Look through the listing below for the line with "Dekoktion (127, 1608)" and the line with "Acompañamiento anticipado a". Copy both, along with every line between them, exactly and with no pictures.

* _Supplied entries_
-=-=-=-=-
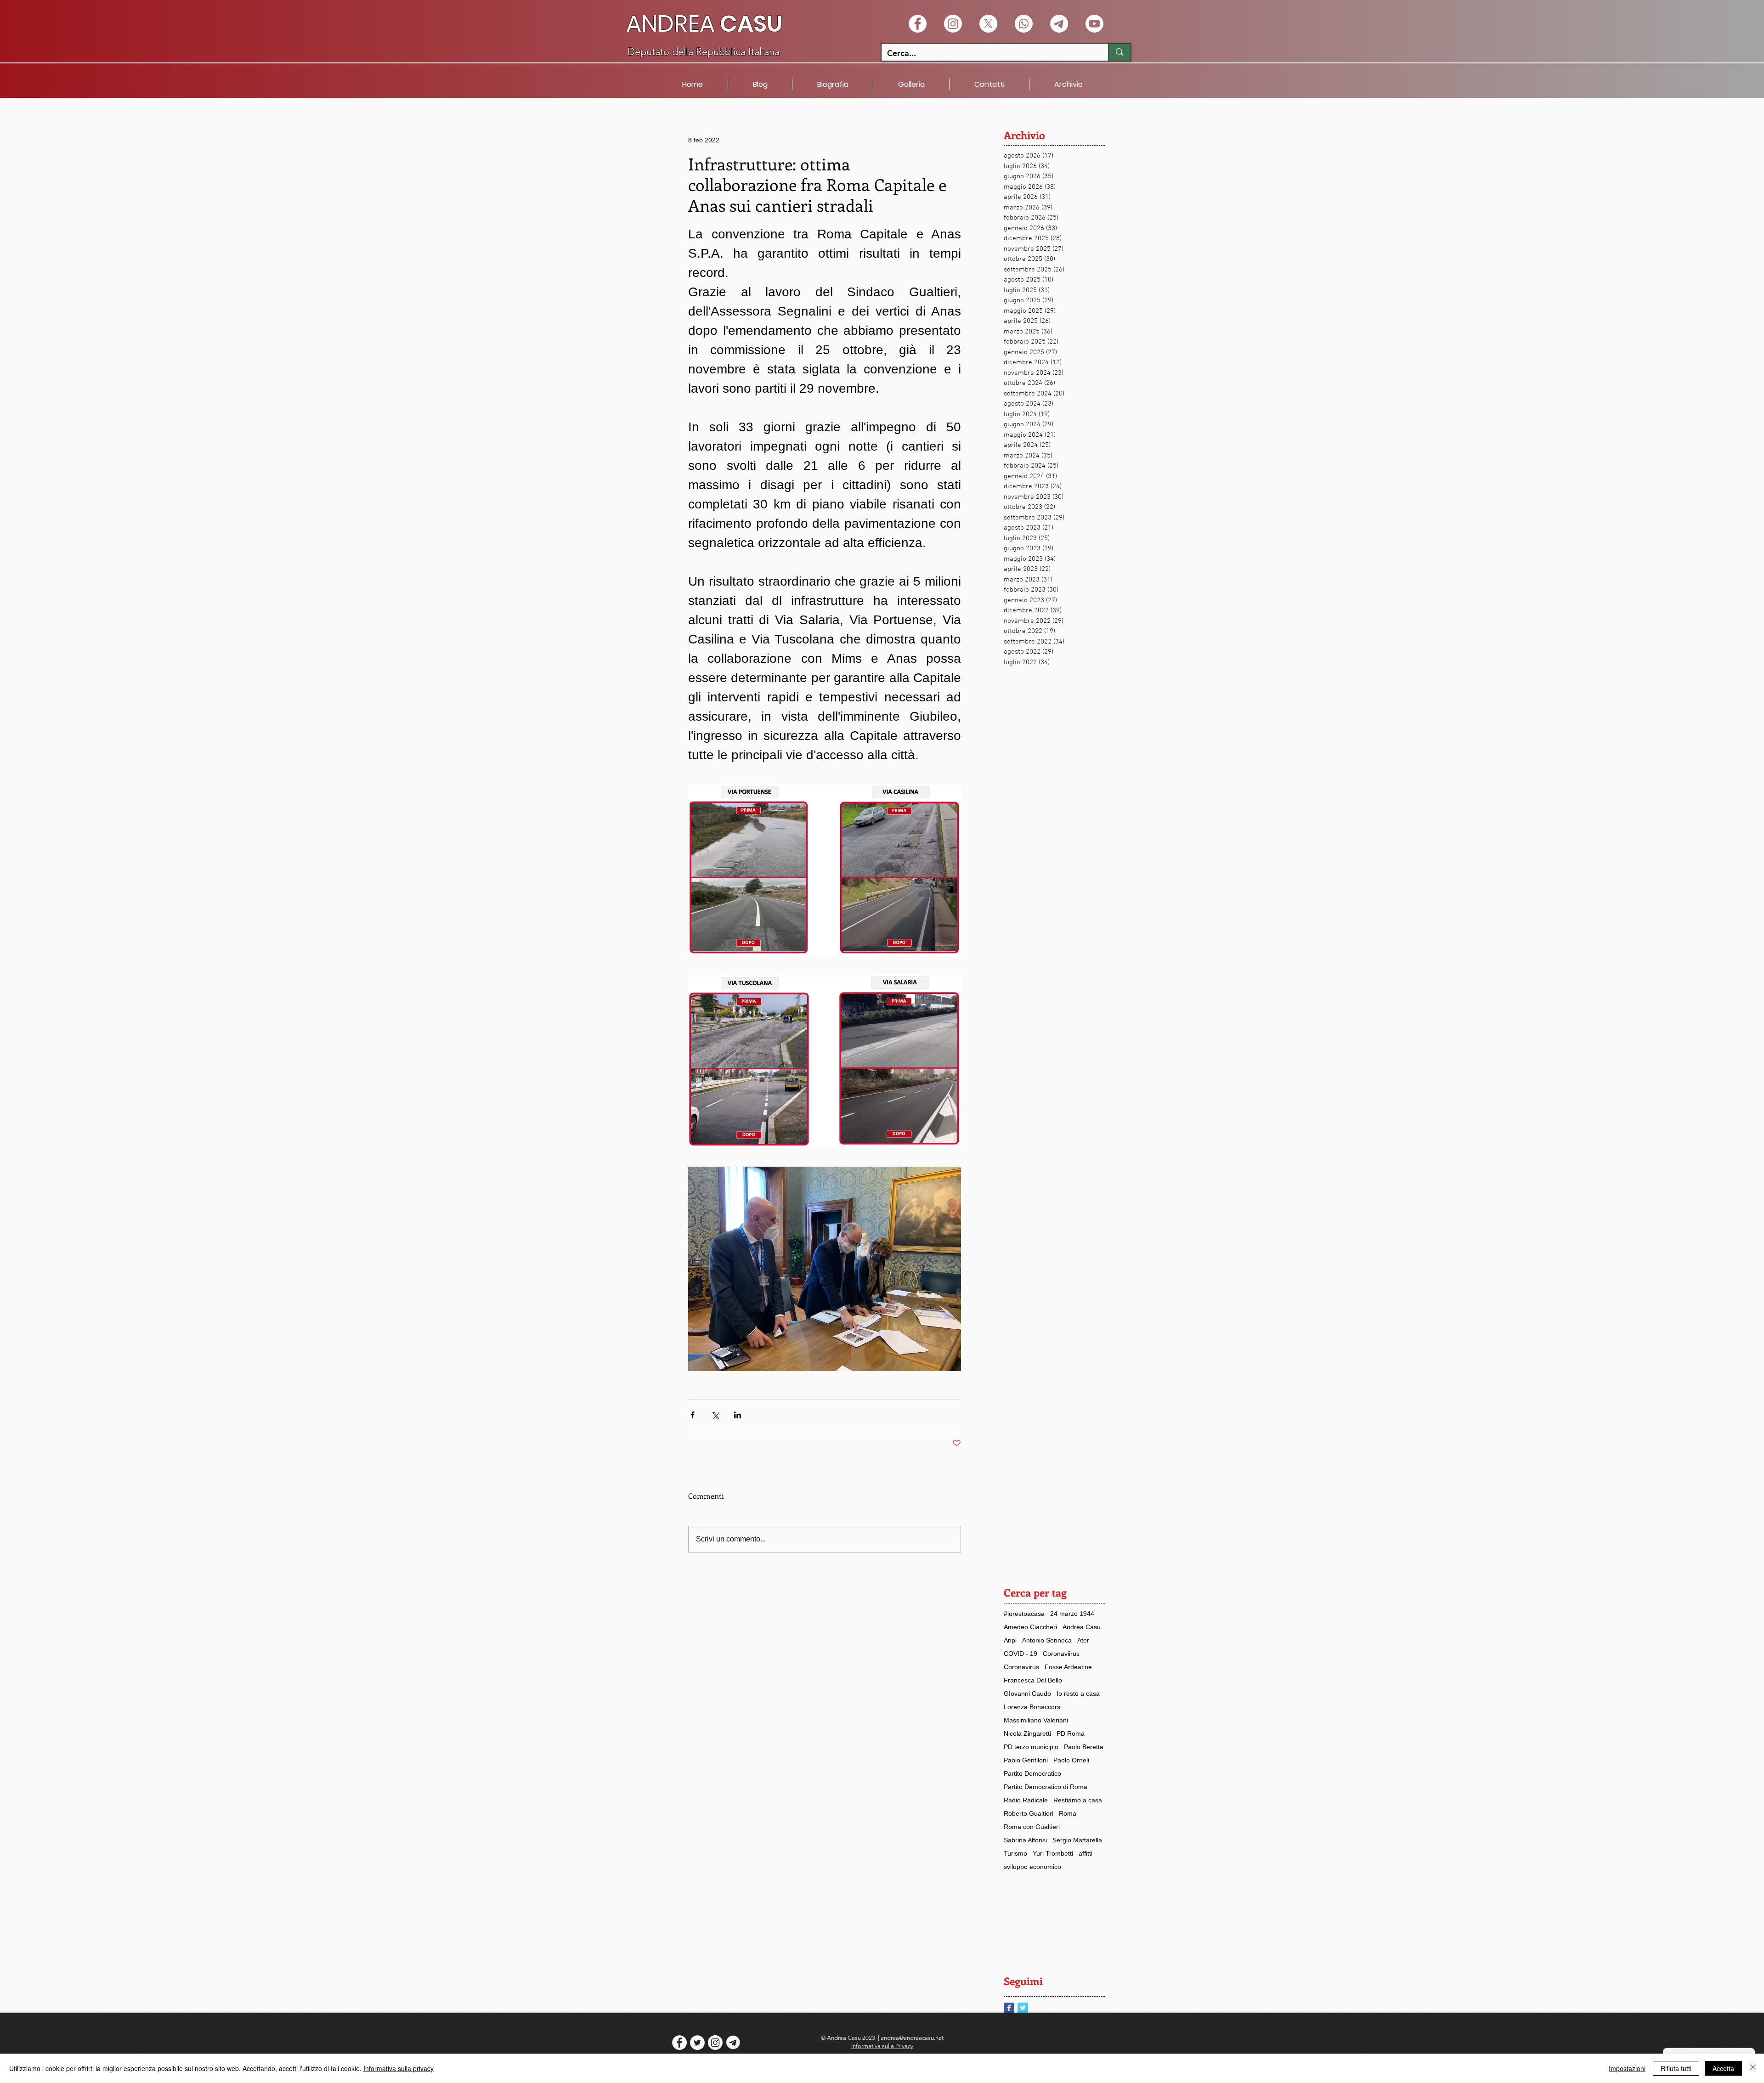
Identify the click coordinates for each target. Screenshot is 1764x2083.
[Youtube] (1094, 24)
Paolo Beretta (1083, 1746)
-=-=-=-=-
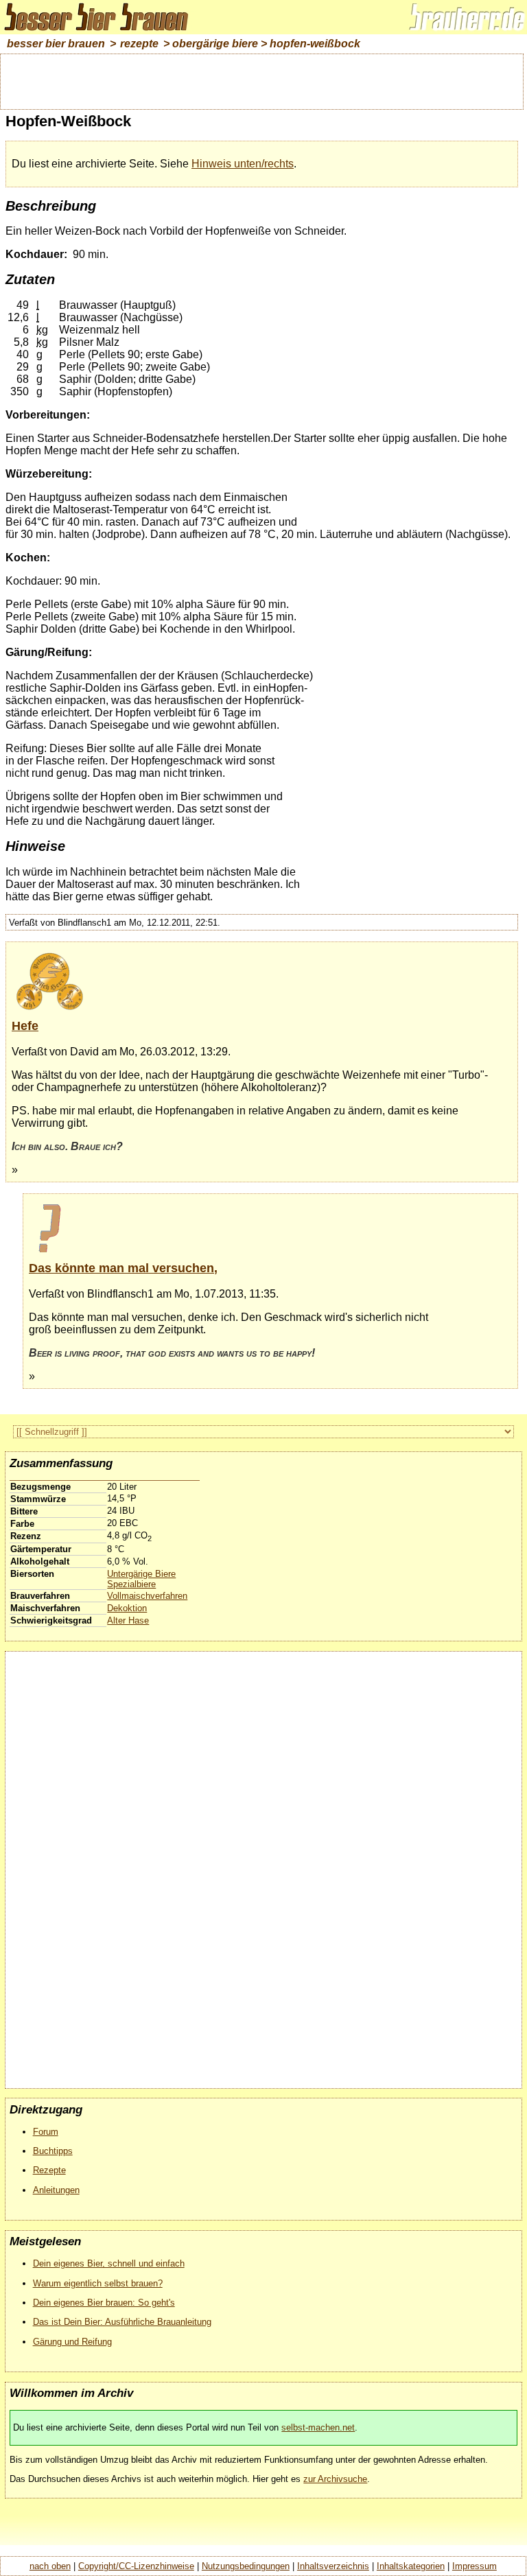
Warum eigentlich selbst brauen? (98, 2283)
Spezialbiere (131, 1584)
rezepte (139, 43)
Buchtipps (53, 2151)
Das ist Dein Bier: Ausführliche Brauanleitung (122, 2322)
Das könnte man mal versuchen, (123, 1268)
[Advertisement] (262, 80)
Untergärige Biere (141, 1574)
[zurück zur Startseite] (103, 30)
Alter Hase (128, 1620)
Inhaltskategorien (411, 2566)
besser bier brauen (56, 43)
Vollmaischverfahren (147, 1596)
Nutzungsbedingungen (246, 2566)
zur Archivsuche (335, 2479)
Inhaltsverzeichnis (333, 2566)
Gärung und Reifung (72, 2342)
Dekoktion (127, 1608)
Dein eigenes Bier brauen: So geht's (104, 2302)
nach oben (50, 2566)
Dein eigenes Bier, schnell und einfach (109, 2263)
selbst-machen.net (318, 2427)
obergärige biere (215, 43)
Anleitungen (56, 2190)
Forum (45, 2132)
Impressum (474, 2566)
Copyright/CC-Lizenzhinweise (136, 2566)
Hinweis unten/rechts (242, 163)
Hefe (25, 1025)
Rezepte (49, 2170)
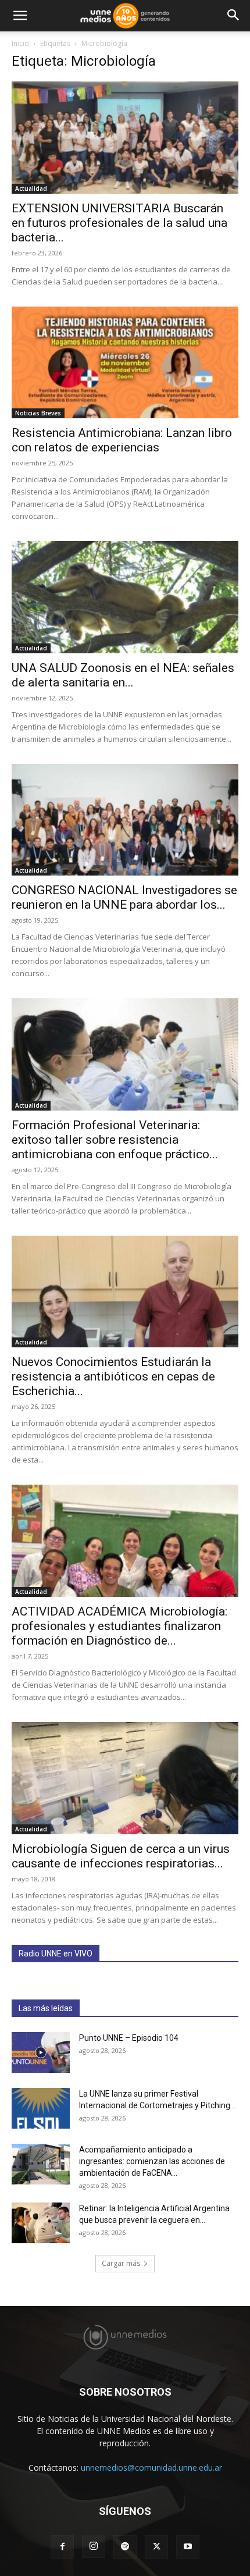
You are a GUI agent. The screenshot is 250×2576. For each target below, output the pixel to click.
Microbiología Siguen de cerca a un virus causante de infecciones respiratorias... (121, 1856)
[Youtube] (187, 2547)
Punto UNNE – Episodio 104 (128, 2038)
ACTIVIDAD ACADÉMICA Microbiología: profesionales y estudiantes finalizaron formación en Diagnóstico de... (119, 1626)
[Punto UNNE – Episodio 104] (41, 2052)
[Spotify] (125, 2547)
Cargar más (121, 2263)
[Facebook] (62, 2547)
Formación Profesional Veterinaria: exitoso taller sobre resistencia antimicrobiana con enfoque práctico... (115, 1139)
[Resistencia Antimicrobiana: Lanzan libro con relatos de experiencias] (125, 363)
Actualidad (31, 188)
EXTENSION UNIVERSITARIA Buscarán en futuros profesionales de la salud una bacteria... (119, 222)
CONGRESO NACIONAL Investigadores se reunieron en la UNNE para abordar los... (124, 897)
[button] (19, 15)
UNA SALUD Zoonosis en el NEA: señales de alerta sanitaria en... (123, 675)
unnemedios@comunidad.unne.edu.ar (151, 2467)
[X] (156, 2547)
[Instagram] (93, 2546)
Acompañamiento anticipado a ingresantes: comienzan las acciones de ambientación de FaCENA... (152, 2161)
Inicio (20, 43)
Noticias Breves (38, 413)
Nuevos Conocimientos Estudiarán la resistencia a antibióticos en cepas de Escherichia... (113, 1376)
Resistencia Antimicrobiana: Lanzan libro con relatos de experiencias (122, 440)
-=-=-=-=-
* _Output_
Dekoktion (127, 1608)
Dein eigenes Bier brauen: So geht's (104, 2302)
nach oben (50, 2566)
Dein eigenes Bier, schnell und einfach (109, 2263)
selbst-machen.net (318, 2427)
obergärige biere (215, 43)
Anleitungen (56, 2190)
Forum (45, 2132)
Impressum (474, 2566)
Copyright/CC-Lizenzhinweise (136, 2566)
Hinweis unten/rechts (242, 163)
Hefe (25, 1025)
Rezepte (49, 2170)
You are a GUI agent. The screenshot is 250×2576. For each target below, output the pixel to click.
Microbiología Siguen de cerca a un virus causante de infecciones respiratorias... (121, 1856)
[Youtube] (187, 2547)
Punto UNNE – Episodio 104 (128, 2038)
ACTIVIDAD ACADÉMICA Microbiología: profesionales y estudiantes finalizaron formación en Diagnóstico de... (119, 1626)
[Punto UNNE – Episodio 104] (41, 2052)
[Spotify] (125, 2547)
Cargar más (121, 2263)
[Facebook] (62, 2547)
Formación Profesional Veterinaria: exitoso taller sobre resistencia antimicrobiana con enfoque práctico... (115, 1139)
[Resistencia Antimicrobiana: Lanzan libro con relatos de experiencias] (125, 363)
Actualidad (31, 188)
EXTENSION UNIVERSITARIA Buscarán en futuros profesionales de la salud una bacteria... (119, 222)
CONGRESO NACIONAL Investigadores se reunieron en la UNNE para abordar los... (124, 897)
[button] (19, 15)
UNA SALUD Zoonosis en el NEA: señales de alerta sanitaria en... (123, 675)
unnemedios@comunidad.unne.edu.ar (151, 2467)
[X] (156, 2547)
[Instagram] (93, 2546)
Acompañamiento anticipado a ingresantes: comienzan las acciones de ambientación de FaCENA... (152, 2161)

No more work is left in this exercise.